[Records from a data collection]
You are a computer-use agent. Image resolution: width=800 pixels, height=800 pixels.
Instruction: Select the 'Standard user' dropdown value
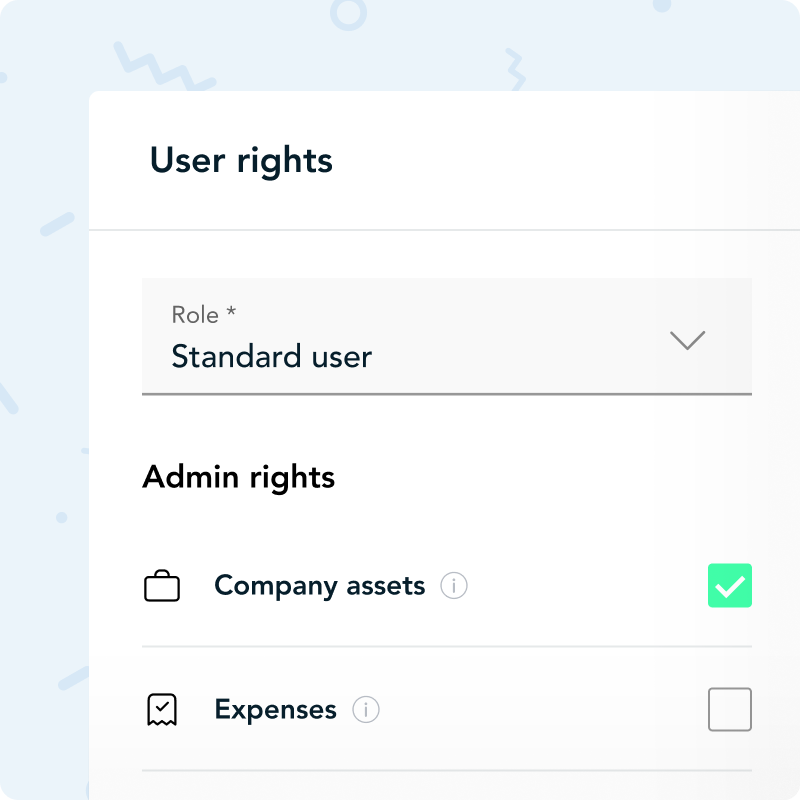271,357
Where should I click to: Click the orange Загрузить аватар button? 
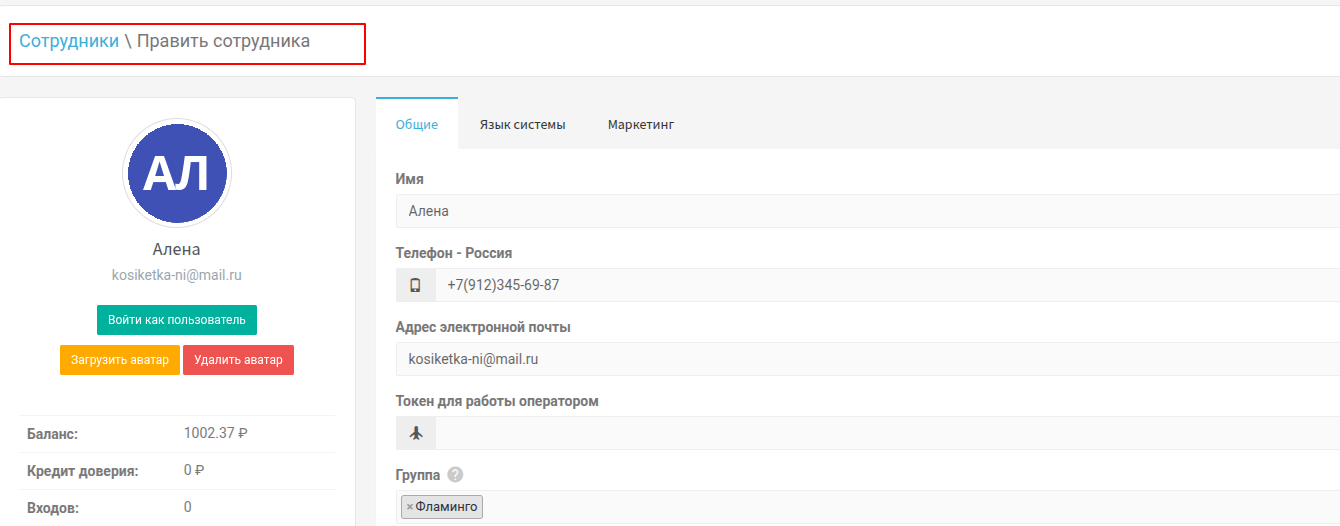120,360
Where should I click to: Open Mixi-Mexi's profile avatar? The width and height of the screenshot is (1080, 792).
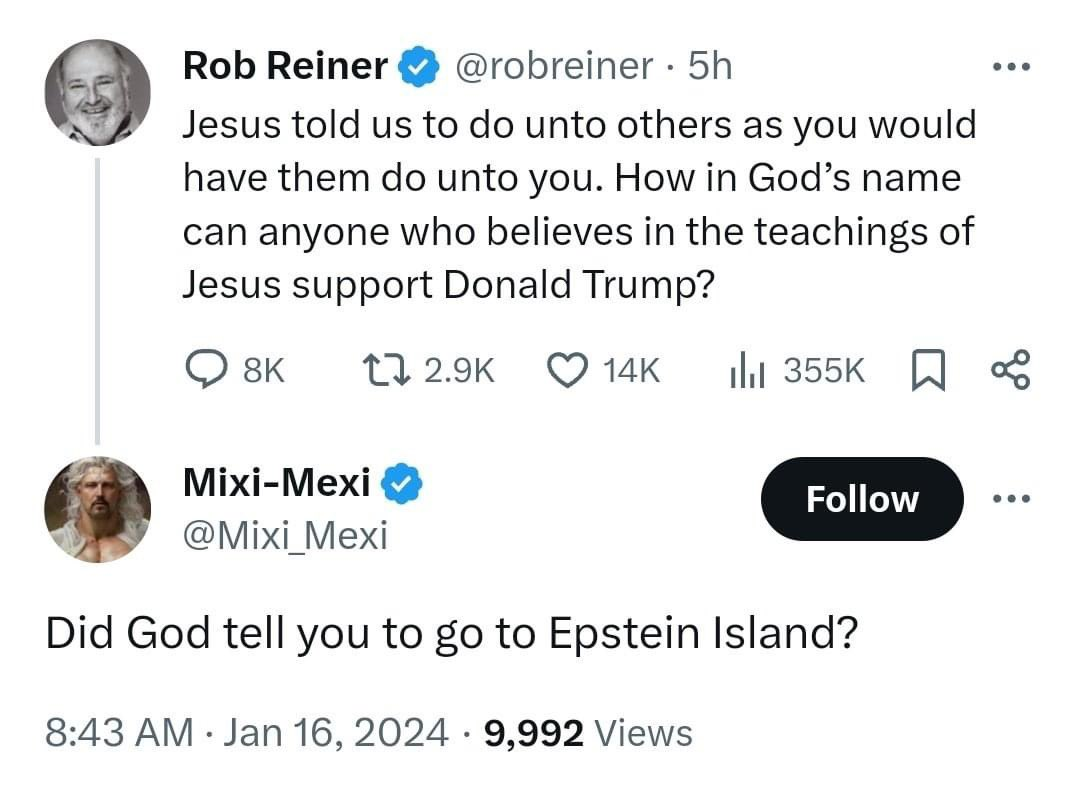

• Work instructions:
Search the data for the string "width". List each line that has it.

• Solved problem:
You are a computer-use agent. Image resolution: width=800 pixels, height=800 pixels.
Where should I click to: Open Mixi-Mexi's profile avatar? The width and height of the screenshot is (1080, 792).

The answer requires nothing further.